Document extract:
The specific risks arising from the Company's exposure to these instruments, 
and the Investment Manager/Investment Adviser's policies for managing these 
risks, which have been applied throughout the financial year, are summarised 
below. 
 
Capital management 
 
The Company's objectives when managing capital are to safeguard the Company's 
ability to continue as a going concern in order to provide returns for 
shareholders and benefits for other stakeholders and to maintain an optimal 
capital structure to reduce the cost of capital. 
 
The Company may not borrow or otherwise use leverage exceeding 20% of its net 
assets for investment purposes, to settle facilities for specific investments, 
such as bridge financing. In connection with the facility agreement, the 
Company has entered into an English law, multicurrency, and revolving credit 
facility with NTGL (see Note 13). 
 
As at 30 April 2022, the Company had a commitment leverage ratio of 1.05:1 and 
a gross leverage ratio of 1.05:1. 
 
The Company does not have any externally imposed capital requirements apart 
from the fact that it should not retain more than 15% of income, in order to 
comply with Section 1158 of Corporation Tax Act 2010. The Company has complied 
with this requirement. 
 
The Company is a closed-ended investment company. The Company's capital is 
represented by ordinary shares of no par and each share carries one vote. They 
are entitled to dividends when declared. 
 
There were 378,000 shares repurchased into treasury during the financial year 
ended 30 April 2022 (30 April 2021: None). 
 
Market risk 
 
The Company's investment portfolio - particularly its equity investments - is 
exposed to market price fluctuations which are monitored by the Investment 
Manager/Investment Adviser in pursuance of the investment objective and 
policies.

Extracted material:
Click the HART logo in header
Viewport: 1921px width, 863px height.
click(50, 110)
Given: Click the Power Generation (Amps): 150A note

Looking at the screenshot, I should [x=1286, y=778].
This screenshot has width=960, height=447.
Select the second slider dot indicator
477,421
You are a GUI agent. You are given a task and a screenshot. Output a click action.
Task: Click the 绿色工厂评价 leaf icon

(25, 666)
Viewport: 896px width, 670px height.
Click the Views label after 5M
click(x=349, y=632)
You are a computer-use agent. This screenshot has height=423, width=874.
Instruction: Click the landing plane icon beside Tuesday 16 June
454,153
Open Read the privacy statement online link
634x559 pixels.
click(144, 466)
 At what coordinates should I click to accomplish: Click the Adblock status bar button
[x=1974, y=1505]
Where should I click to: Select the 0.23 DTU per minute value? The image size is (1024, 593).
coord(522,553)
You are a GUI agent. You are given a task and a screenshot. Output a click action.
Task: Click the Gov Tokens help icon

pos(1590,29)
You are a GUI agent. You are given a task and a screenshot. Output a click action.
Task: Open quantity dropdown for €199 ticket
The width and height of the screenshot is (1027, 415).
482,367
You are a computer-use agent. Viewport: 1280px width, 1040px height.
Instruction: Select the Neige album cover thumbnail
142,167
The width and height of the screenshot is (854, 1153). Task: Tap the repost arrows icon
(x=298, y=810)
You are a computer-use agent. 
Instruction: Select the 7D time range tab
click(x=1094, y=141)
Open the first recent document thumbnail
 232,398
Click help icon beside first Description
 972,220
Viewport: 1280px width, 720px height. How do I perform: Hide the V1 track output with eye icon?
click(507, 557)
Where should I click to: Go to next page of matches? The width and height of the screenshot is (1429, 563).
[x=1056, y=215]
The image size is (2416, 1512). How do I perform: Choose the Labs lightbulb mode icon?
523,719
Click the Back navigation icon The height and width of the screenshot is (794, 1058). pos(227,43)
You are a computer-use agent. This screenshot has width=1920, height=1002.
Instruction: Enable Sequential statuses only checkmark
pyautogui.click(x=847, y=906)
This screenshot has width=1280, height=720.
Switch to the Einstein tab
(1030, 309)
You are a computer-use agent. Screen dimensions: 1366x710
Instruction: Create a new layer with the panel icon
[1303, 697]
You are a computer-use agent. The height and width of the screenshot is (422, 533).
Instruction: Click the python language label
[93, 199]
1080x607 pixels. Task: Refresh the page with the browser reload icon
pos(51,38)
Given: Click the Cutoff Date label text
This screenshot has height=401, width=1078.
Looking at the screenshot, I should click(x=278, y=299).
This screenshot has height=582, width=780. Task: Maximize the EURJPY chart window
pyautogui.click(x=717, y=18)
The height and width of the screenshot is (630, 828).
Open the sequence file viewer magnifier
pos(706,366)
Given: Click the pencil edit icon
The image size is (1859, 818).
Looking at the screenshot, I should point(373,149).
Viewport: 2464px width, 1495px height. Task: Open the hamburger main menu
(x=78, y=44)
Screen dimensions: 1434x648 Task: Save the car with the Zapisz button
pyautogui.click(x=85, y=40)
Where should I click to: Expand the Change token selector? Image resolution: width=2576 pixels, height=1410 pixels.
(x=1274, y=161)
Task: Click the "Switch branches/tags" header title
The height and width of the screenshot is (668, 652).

Required work:
- A) Quote the financial statement extract word for word, from "The Company does" up to and including "dividends when declared.".
- B) According to the financial statement extract, how many shares were repurchased into treasury during the financial year ended 30 April 2022?
The items have no connection to the financial statement extract.

Set of answers:
- A)
The Company does not have any externally imposed capital requirements apart 
from the fact that it should not retain more than 15% of income, in order to 
comply with Section 1158 of Corporation Tax Act 2010. The Company has complied 
with this requirement. 
 
The Company is a closed-ended investment company. The Company's capital is 
represented by ordinary shares of no par and each share carries one vote. They 
are entitled to dividends when declared.

- B) 378,000 shares.